I only have a handful of friendships that ended with a definite falling out, and all of these came down to values. One friend, I fell out with over Palestine. Another, I fell out with over her dating of men who were publicly known to treat women badly. A third, I fell out with because of her hypocrisy. I’m sure they would all have their own interpretations of these fallings out, with their own reasons for them, but ultimately we weren’t compatible. It was not possible for either of us to sustain the friendship without feeling like we were compromising something about ourselves. (I don’t count fallouts that were misunderstandings, because these were all eventually repaired—which is when you discover that it was a misunderstanding.)

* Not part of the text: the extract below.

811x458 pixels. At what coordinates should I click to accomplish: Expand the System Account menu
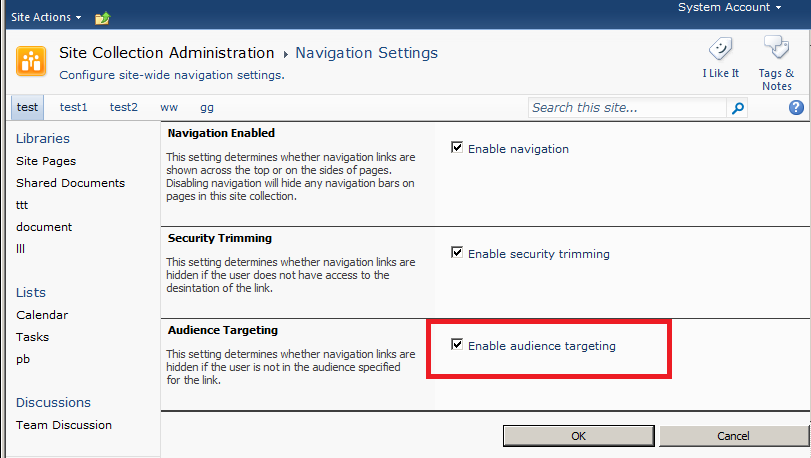tap(729, 7)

I feel strongly that friendship shouldn’t be held together by obligation or history. To me, friendship is two people continuing to choose to spend time together because they enjoy it and care about each other, with no greater motivation than that. And that is what I think is beautiful about it—that the choice to continue the bond is made consciously and actively, not simply out of habit. I also believe that you have to meet people where they’re at, that you can’t hold them to your expectations and that you have to accept them for who they are without criticism. For example, I have friends who always run late. I know that about them and I accept that about them, and I never expect them to be on time even though I always am. If I couldn’t handle that aspect of their personality, I wouldn’t be friends with them.
I have learnt over time that not all people see friendship this way, though. Some see it as a series of obligations and a rigid contract. I owe you this and you owe me that. I had one particularly memorable falling out with a friend that demonstrated this different view of friendship. She told me I was to be maid of honour at her wedding. I understand that to her it was a marker of esteem and status, a compliment bestowed. But where she saw the “honour” , all I saw was the maid and, because I wasn’t asked, I felt even more trapped. I eventually explained my reservations, which were mainly that I didn’t feel able to fill that role when I don’t believe in marriage (I am a real misogamist—I don’t even believe in gay marriage) and I felt it would be disrespectful to her wedding and false to myself to do it.
This could have all been fine, except for the fact that to her it was non-negotiable, something I couldn’t say no to. She believed that there are things you do for a friend if they ask, even if you don’t want to. I firmly believed that you should never even ask a friend to do something that you know they would hate doing. The difference in our perception of friendship was insurmountable. I saw a whole life unfold in front of me where I was required to do certain things with no freedom of choice—and where is the joy in doing something for someone because you have to, not because you want to? I want every favour to me to be given freely, not forcibly. She probably saw someone who was a bad friend, not meeting the responsibilities of friendship. The only incontrovertible truth though, not up to interpretation, is that our values were incompatible and so the friendship ended.